Publicado 11/06/2026 06:05

O Paquistão apela aos EUA e ao Irã para que respeitem o cessar-fogo e "dêem mais espaço" à diplomacia

Islamabad afirma que continua seus esforços de mediação, “guiado pelo espírito de paz e diplomacia”

Archivo - Arquivo - RÚSSIA, MOSCOU - 18 DE NOVEMBRO DE 2025: O vice-primeiro-ministro e ministro das Relações Exteriores do Paquistão, Muhammad Ishaq Dar, é visto durante uma reunião com o ministro das Relações Exteriores da Rússia, Sergei Lavrov
Europa Press/Contacto/Artyom Geodakyan - Arquivo

MADRID, 11 jun. (EUROPA PRESS) -

O governo do Paquistão manifestou nesta quinta-feira sua "profunda preocupação" com as trocas de ataques entre os Estados Unidos e o Irã e exortou as partes a voltarem a respeitar o cessar-fogo acordado em 8 de abril com a mediação de Islamabad e a retomar o processo de negociações para alcançar um acordo de paz.
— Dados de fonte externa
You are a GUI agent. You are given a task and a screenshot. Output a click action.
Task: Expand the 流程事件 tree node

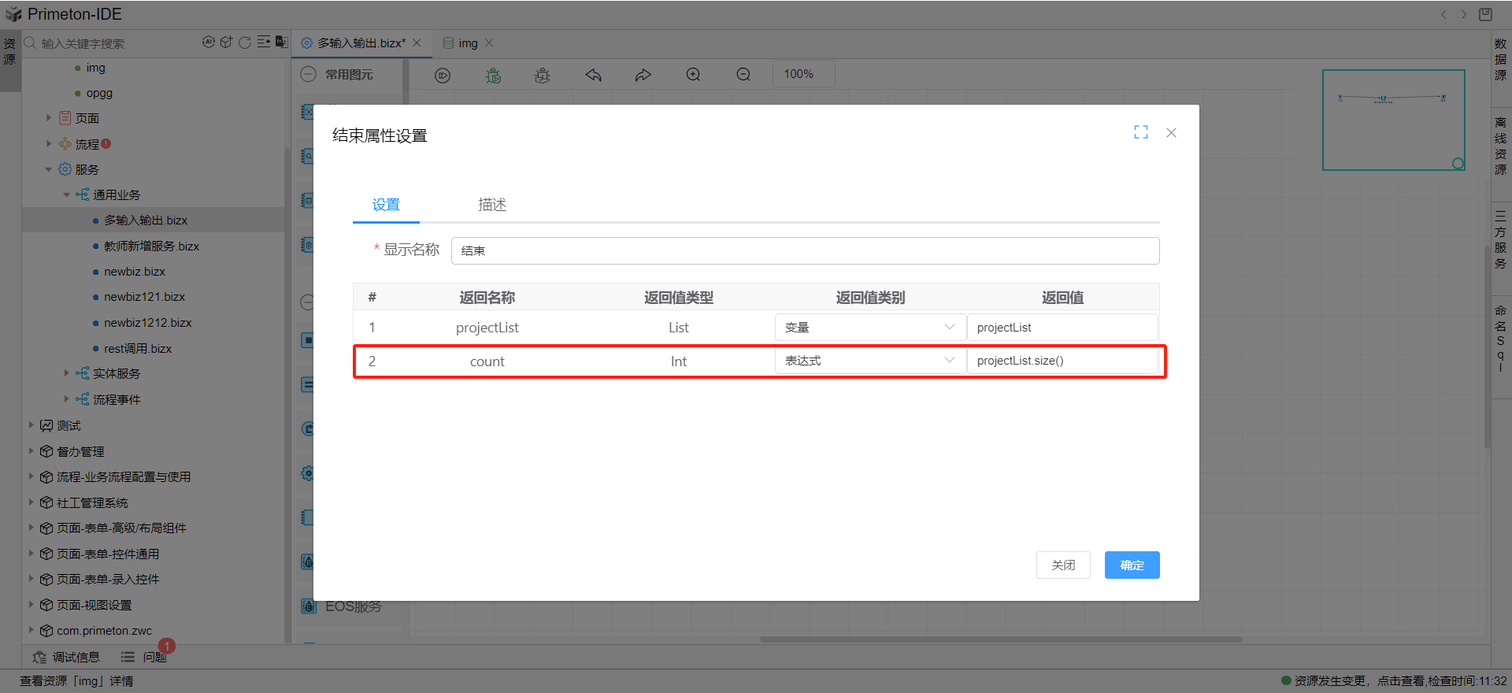tap(67, 399)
"O Paquistão está profundamente preocupado com a situação na região, marcada pela recente escalada. Pedimos às partes que respeitem o acordo alcançado sobre o cessar-fogo e que ampliem o espaço para o diálogo e a diplomacia”, afirmou o porta-voz do Ministério das Relações Exteriores do Paquistão, Tahir Andrabi.
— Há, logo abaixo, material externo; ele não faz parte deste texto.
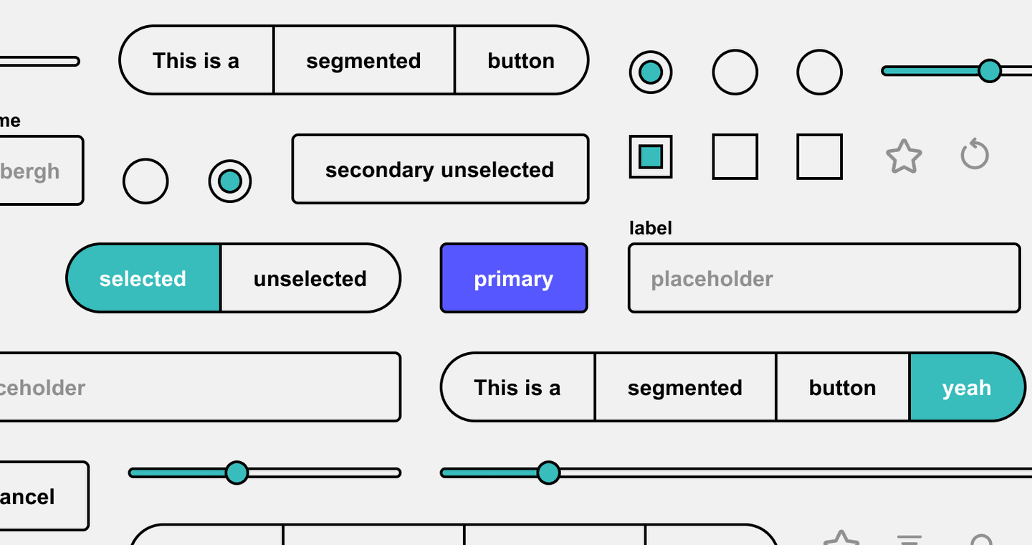Check the rightmost empty checkbox
The height and width of the screenshot is (545, 1032).
click(x=819, y=156)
“Consideramos que a diplomacia e o diálogo devem ser os princípios orientadores para alcançar uma solução negociada para todas as questões controversas”, explicou ele em coletiva de imprensa, antes de insistir que os esforços de mediação de Islamabad "buscam pôr fim às hostilidades, salvar vidas e dar uma oportunidade à paz".

Nesse sentido, ele enfatizou que “o Paquistão e seus parceiros, países da região e além, continuam realizando esforços diplomáticos construtivos para apoiar uma redução da tensão, um cessar-fogo e uma maior estabilidade na região”. “Nossos esforços nesse sentido continuam, guiados pelo espírito de paz e diplomacia”, concluiu.

As palavras de Andrabi vieram após um segundo dia consecutivo de ataques cruzados na região entre Washington e Teerã, na medida em que, na véspera, a Guarda Revolucionária reivindicou o lançamento de uma onda de ataques com drones contra bases americanas localizadas no Bahrein e em outros pontos do Oriente Médio, em uma ação que qualificou de “retaliação” pelas agressões perpetradas pelos Estados Unidos contra diversos enclaves da República Islâmica.